I had the same fears with Piper—that the intense love and wild attraction I’ve always felt for her would be killed by the meds. Thank fuck that isn’t the case. If anything, my feelings for her are stronger.

I’m still worried about playing and writing songs, though. So, I’m avoiding it until I’m ready to find out.

“Nah,” I reply, turning away from the guitar. “I just want to focus on you.” I tie my hair back and put a black baseball hat backwards on my head to deter people from recognizing me, since I ran into two fans at the airport yesterday. Former fans, I should say, as they stopped me just to tell me how much I suck for breaking up their favorite band and ruining their lives.

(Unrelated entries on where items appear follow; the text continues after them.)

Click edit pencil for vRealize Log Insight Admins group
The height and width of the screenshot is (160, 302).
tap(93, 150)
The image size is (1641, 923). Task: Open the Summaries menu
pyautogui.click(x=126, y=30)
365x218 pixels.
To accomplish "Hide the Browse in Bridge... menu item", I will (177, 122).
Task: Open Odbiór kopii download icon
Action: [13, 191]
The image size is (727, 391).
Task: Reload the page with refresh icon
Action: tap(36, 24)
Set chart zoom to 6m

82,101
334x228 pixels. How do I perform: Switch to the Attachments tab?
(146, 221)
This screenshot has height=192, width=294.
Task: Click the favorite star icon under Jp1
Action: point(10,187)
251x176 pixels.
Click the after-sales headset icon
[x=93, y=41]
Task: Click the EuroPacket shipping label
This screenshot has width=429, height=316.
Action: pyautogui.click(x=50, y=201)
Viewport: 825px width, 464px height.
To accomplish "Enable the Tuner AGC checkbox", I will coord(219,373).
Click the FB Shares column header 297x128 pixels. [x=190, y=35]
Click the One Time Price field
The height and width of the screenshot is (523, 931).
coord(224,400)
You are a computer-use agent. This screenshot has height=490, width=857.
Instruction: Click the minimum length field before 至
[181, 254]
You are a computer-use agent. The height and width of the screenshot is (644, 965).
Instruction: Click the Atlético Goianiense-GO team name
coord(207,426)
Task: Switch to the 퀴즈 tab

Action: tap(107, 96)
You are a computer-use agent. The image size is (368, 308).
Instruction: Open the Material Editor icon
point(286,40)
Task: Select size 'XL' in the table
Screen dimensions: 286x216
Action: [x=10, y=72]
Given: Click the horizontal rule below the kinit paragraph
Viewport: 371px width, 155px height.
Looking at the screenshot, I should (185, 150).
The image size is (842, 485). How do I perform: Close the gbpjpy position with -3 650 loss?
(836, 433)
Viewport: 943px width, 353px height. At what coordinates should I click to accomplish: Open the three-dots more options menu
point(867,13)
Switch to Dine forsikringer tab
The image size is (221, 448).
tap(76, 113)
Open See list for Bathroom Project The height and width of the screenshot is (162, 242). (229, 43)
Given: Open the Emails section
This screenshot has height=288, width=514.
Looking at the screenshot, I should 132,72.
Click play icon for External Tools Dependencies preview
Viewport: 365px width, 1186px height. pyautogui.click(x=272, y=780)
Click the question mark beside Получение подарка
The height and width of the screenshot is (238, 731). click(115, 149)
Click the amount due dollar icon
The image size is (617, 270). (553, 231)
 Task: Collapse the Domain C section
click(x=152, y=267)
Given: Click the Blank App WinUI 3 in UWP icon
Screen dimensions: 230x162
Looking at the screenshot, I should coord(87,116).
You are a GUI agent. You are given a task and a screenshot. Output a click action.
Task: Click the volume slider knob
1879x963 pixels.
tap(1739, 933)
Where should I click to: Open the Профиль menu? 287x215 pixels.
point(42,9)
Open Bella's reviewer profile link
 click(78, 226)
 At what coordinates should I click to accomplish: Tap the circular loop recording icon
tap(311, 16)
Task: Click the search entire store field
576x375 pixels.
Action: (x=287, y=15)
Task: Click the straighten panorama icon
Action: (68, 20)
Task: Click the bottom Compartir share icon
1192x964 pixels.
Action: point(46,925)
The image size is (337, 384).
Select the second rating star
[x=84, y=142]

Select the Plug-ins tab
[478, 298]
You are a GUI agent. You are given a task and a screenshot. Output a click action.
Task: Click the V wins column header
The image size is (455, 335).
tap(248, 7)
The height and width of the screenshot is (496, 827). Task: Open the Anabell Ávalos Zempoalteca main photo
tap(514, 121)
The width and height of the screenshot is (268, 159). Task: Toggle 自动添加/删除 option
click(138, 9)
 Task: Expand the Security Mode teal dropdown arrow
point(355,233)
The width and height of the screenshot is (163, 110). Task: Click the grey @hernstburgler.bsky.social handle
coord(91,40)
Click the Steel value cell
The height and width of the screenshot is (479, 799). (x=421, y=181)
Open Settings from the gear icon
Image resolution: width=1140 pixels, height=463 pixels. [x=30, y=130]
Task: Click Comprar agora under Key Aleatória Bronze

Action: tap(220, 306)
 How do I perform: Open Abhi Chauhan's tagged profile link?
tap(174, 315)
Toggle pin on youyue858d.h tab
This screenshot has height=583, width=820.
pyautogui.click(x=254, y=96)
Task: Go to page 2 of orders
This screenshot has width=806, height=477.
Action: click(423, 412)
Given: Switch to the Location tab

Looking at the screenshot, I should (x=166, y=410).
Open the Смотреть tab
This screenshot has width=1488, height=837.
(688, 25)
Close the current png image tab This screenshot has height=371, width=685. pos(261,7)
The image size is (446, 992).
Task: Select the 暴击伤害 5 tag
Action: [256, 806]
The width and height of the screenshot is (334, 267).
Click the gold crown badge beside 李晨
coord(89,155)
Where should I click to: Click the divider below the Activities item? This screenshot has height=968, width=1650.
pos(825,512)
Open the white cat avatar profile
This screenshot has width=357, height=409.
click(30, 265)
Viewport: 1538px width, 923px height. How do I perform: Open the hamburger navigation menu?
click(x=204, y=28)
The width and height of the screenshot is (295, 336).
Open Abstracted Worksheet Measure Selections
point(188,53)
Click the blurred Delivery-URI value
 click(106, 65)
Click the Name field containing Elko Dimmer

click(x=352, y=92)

Even though they’re a trigger, I’ve read the ongoing shitty comments online, but having someone say them right to my face in public was like getting hit by a truck. People walking by stared at me with accusing eyes as the two girls went off on me. It made me want to never touch my guitar again. The thought of running to the airport bar and drinking their words away was temping. So was taking my rental car to the seedy edge of this town, a place I knew like the back of my hand, and buying tiny plastic bags of powder and pills and forgetting all this crap.

Yeah, I thought of all those things, but I didn’t do any of them, and I didn’t feel any regrets.

Instead I went to the hotel, drank a bottle of water, called Reece, took a long shower, and focused on what that really matters to me—Piper, Lyric, and my future with them. All the other bullshit faded away.

Now that I’m walking through the park holding the hand of the most precious and beautiful woman in the world, I know without a doubt that I can do this.

I beat the monster.

Chapter Sixty-Five

Walking through the park holding hands with Evan feels strange, but not in a bad way. In a good way. It feels both familiar and new at the same time. I guess much like a first date would feel with someone you’ve known your entire life.